Extended Data Fig. 9: PCDH1-EC1 is required for hantavirus Gn/Gc-dependent entry and infection in primary Syrian hamster lung endothelial cells.

a, Capacity of soluble PCDH1 (sPCDH1) variants (sEC1–2, sEC1 or sEC2) to block hantavirus glycoprotein-dependent entry. rVSVs bearing ANDV or HTNV Gn/Gc glycoproteins were preincubated with the indicated amounts of the indicated sPCDH1 variants (0–5 µM, in serial threefold dilutions) at room temperature for 1 h, and then allowed to infect Syrian hamster lung endothelial cells (ECs). One hundred per cent relative infectivity corresponds to 15–20% infected cells. Averages ± s.d.: two experiments, n = 4. b, Capacity of PCDH1-EC1-specific mAb 3305 to block hantavirus glycoprotein-dependent entry.

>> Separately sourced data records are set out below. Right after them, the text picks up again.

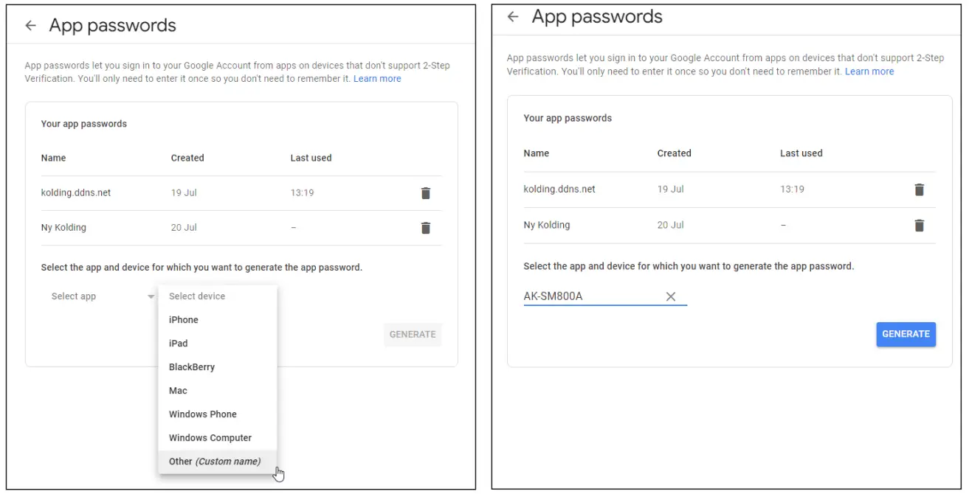
Task: Select BlackBerry device option
Action: pyautogui.click(x=192, y=367)
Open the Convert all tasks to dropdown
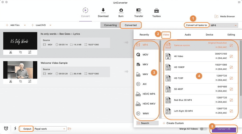This screenshot has width=242, height=134. point(223,25)
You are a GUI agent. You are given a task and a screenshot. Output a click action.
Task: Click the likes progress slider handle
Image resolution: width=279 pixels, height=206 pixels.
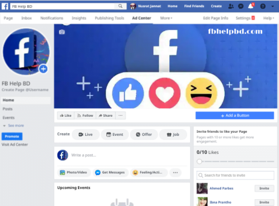pyautogui.click(x=199, y=162)
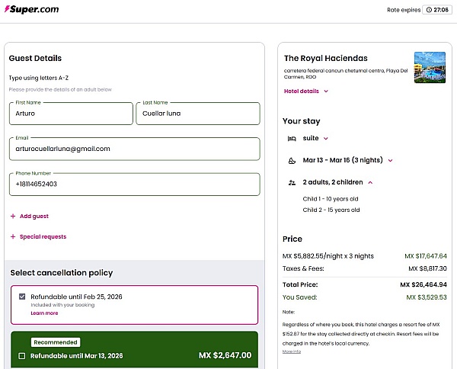The image size is (457, 369).
Task: Open the resort fee More info link
Action: (x=291, y=351)
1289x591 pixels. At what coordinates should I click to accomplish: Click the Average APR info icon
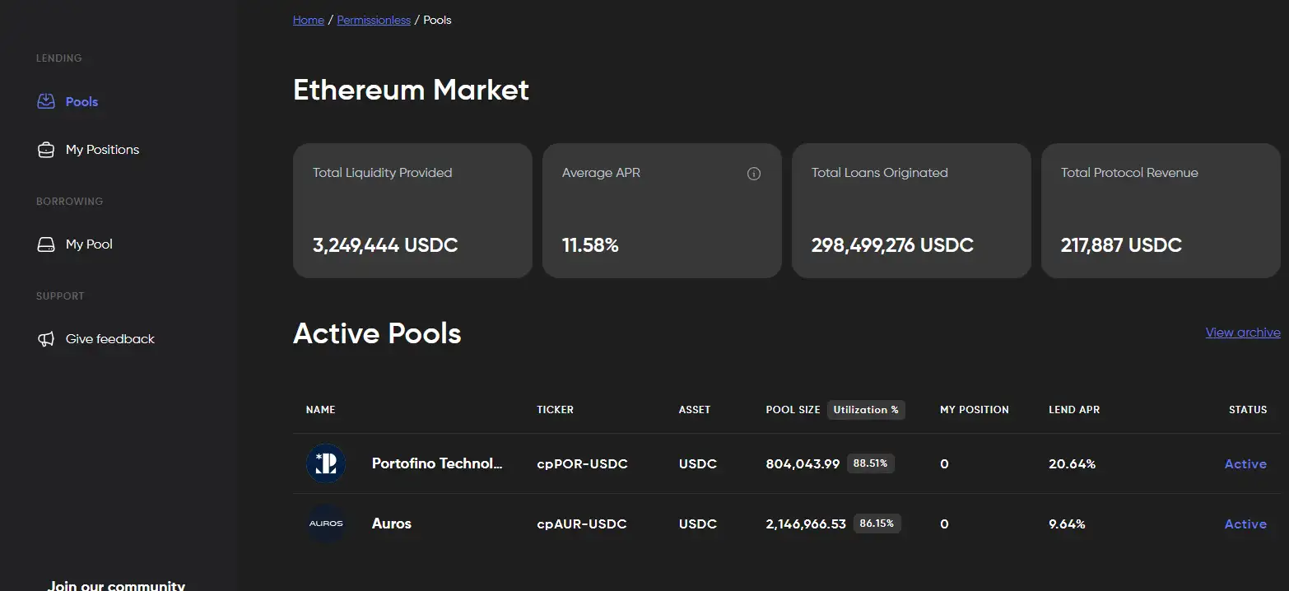[x=753, y=174]
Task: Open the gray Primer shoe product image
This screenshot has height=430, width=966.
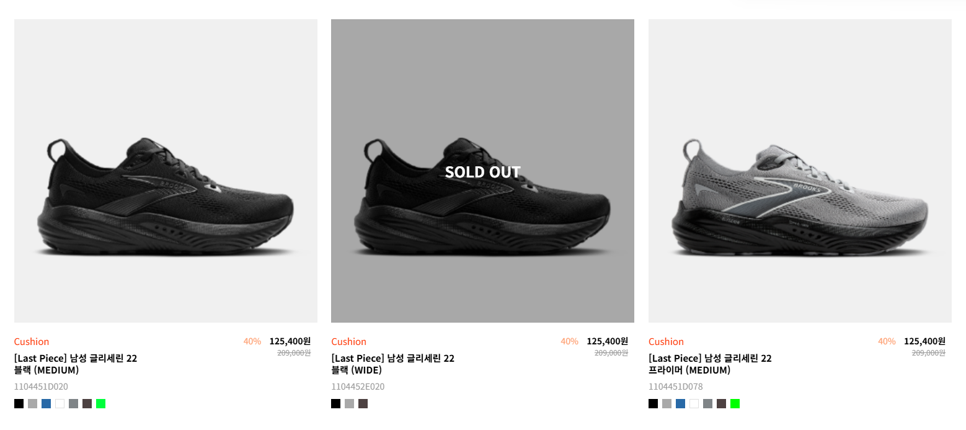Action: click(800, 171)
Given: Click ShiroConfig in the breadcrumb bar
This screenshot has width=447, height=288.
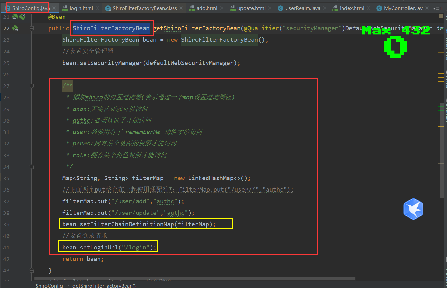Looking at the screenshot, I should [x=49, y=285].
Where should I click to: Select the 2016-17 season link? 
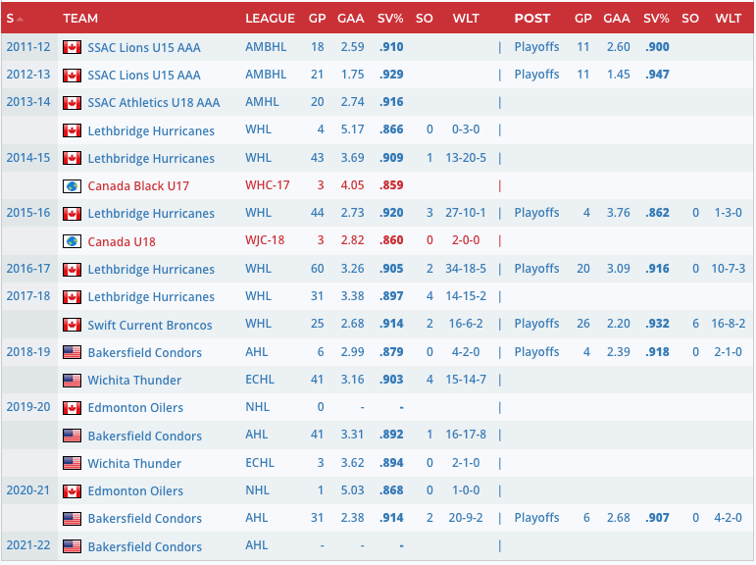(26, 269)
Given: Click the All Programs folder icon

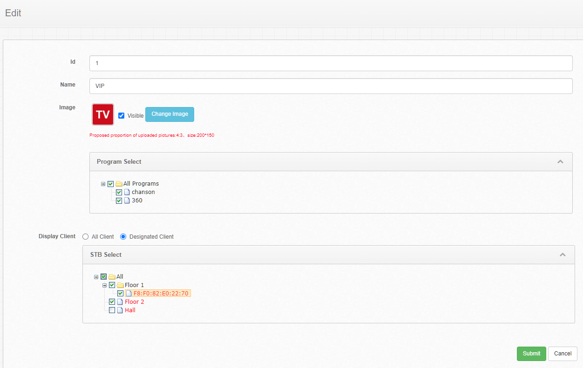Looking at the screenshot, I should coord(119,184).
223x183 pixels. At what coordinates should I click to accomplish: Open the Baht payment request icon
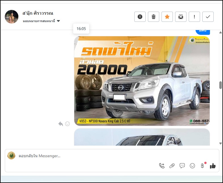202,166
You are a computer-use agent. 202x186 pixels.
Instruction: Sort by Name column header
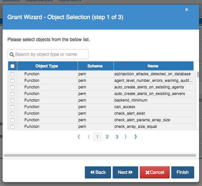coord(153,66)
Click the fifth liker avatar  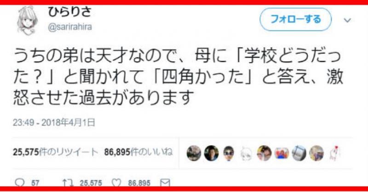click(264, 153)
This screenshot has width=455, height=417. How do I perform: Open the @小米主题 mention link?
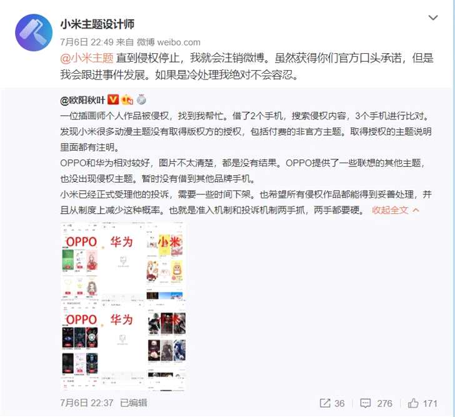(x=87, y=58)
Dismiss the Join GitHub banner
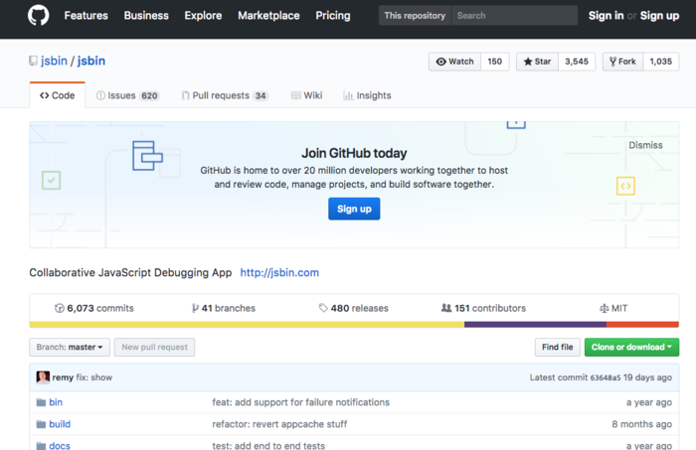 pyautogui.click(x=645, y=145)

Syrian hamster lung ECs were preincubated with mAb 3305 or control human IgG (0–100 µg ml⁻¹, 0–680 nM, in serial threefold dilutions), and then exposed to rVSVs bearing ANDV or SNV Gn/Gc at an MOI of 0.2 IU per cell. Cells were scored for infection at 9 hpi. One hundred per cent relative infectivity corresponds to 15–20% infected cells. Two experiments, n = 2, except in the case of no mAb (‘0’) for which n = 4.